BRANO DA LEGGERE »
__________________________________________________
Intervista al chirurgo che ha trapiantato le vertebre

Visto il mestiere, si potrebbe dire che Alessandro Gasbarrini, 52 anni, il chirurgo che per primo al mondo ha trapiantato le vertebre prelevate da un donatore, è un osso duro. O un fondista del bisturi capace di interventi come quello citato, eseguito all’ospedale ortopedico Rizzoli di Bologna, che lo ha impegnato per dodici ore. Tra una sala operatoria e l’altra si racconta. Appassionato di cavalli e di calcio, è figlio d’arte. Suo nonno Antonio fu archiatra pontificio e curò Pio XII e Giovanni XXIII, suo fratello è direttore del policlinico Gemelli di Roma e tutta la famiglia, sia da parte del padre Giovanni, anch’egli famoso gastroenterologo, che della madre è composta da medici.
Difficile che lei diventasse un architetto…
«In realtà all’inizio scelsi Economia per evitare il confronto con mio padre, ma poi capii che la medicina mi piaceva e di quel confronto me ne sono infischiato».
Lei è un professionista molto apprezzato che ha scelto la struttura pubblica anziché guadagnare di più in quella privata: la sua è una scelta etica?
«Non solo. Ci sono molti colleghi come me che guardano prima al bene del paziente più che al profitto. A parte questo, se uno vuol limitarsi a eseguire ciò che già si fa, sta nel privato, ma se vuole innovare e coltivare la ricerca deve scegliere il pubblico. Nel nostro Paese abbiamo realtà pubbliche e personale di altissimo livello».
__________________________________________________
DATI DA ESAMINARE »
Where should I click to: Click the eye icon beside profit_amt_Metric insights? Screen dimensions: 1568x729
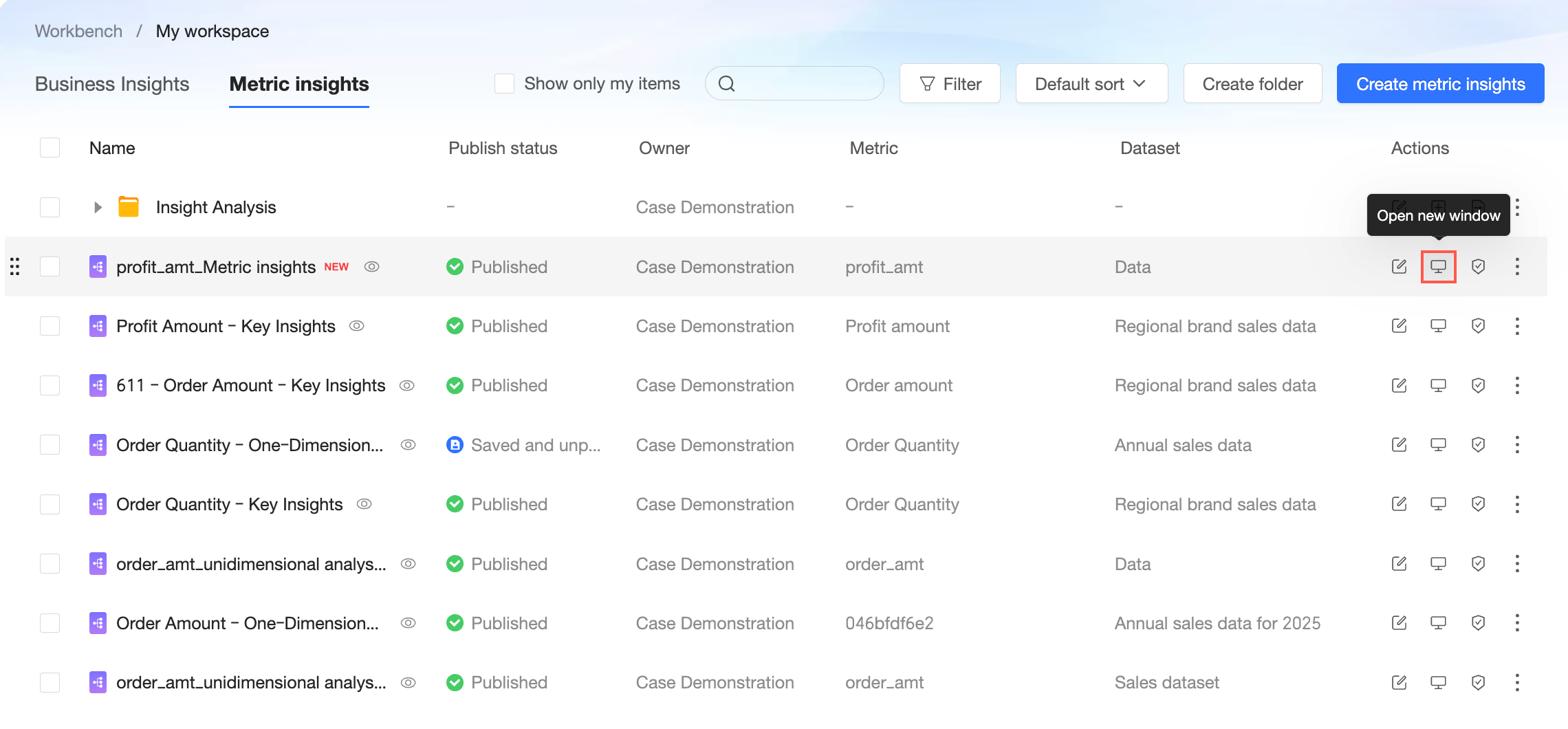(371, 267)
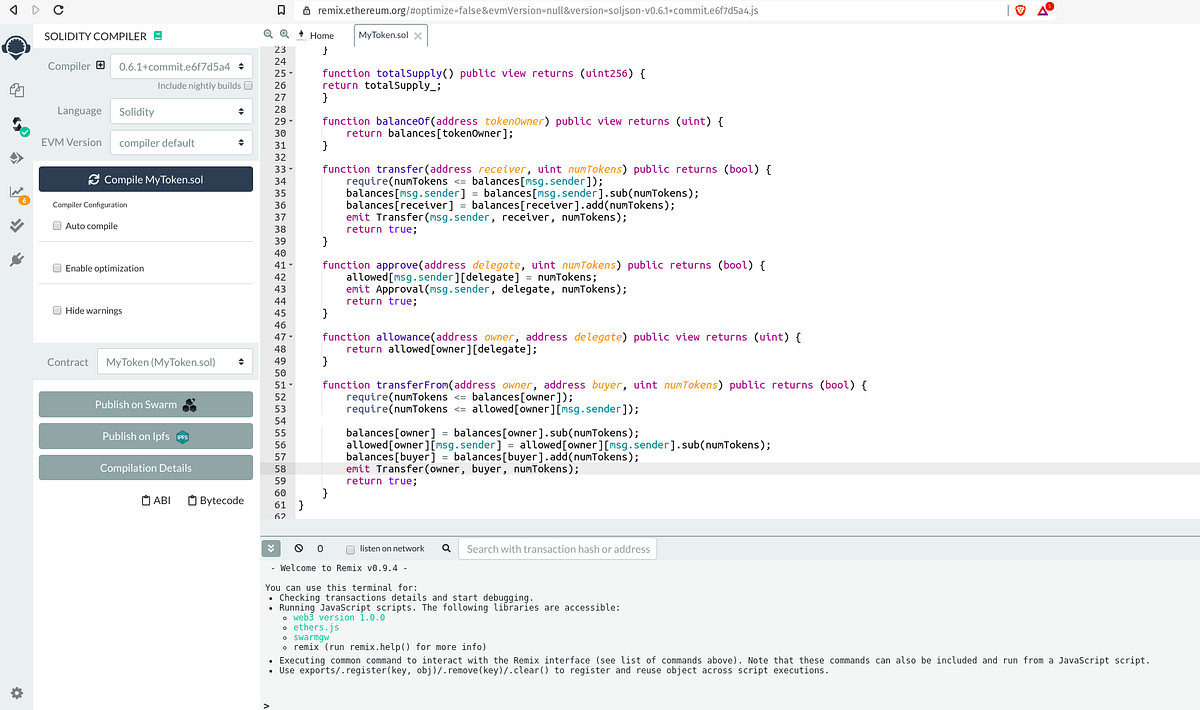
Task: Open the Solidity static analysis panel
Action: click(x=16, y=190)
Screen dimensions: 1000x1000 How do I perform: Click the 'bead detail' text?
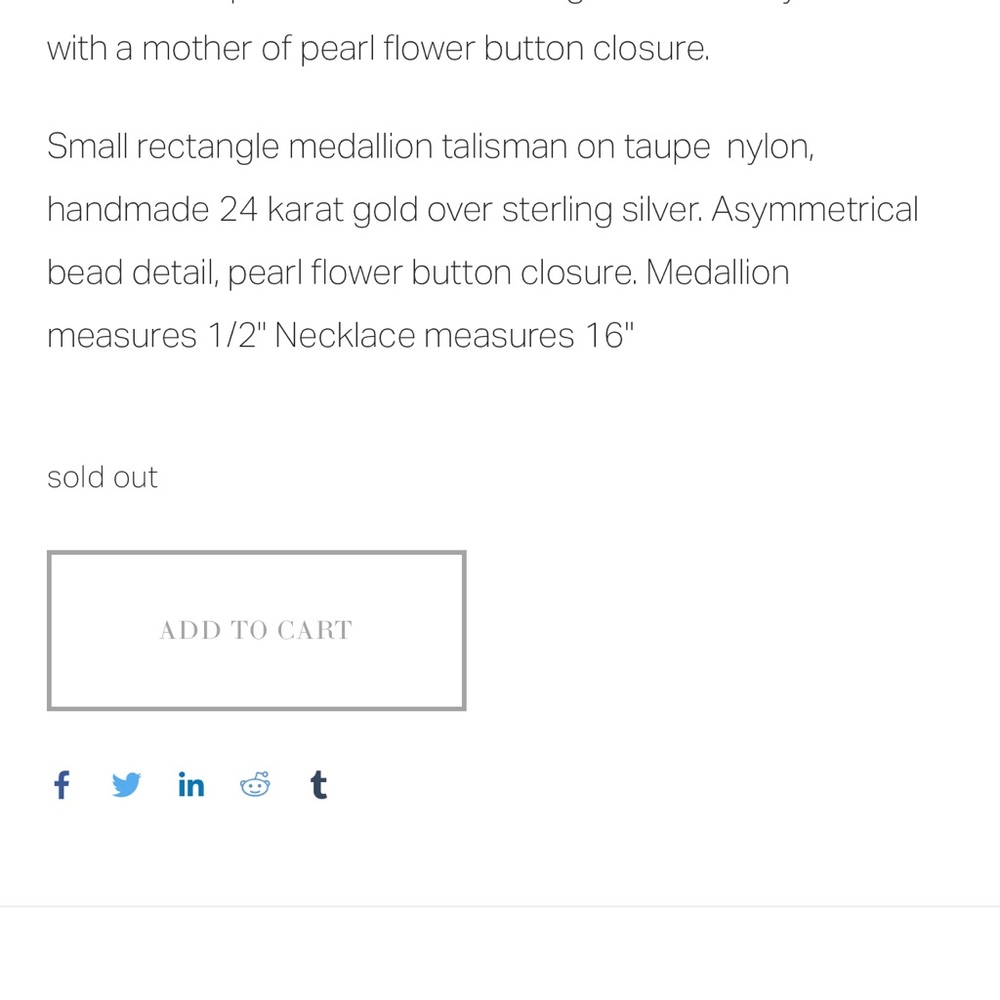click(x=132, y=273)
__________________________________________________
COSA FARE »
Rispondi per favore a queste domande sull'intervista.
(a) In quale ospedale è stato eseguito il trapianto di vertebre?
(b) Quale facoltà scelse Gasbarrini all'inizio?
(c) Secondo Gasbarrini, chi vuole innovare e coltivare la ricerca quale struttura deve scegliere?
Le righe non servono per svolgere l'esercizio.

SOLUZIONE DELL'ESERCIZIO »
(a) All'ospedale ortopedico Rizzoli di Bologna.
(b) Economia.
(c) Il pubblico.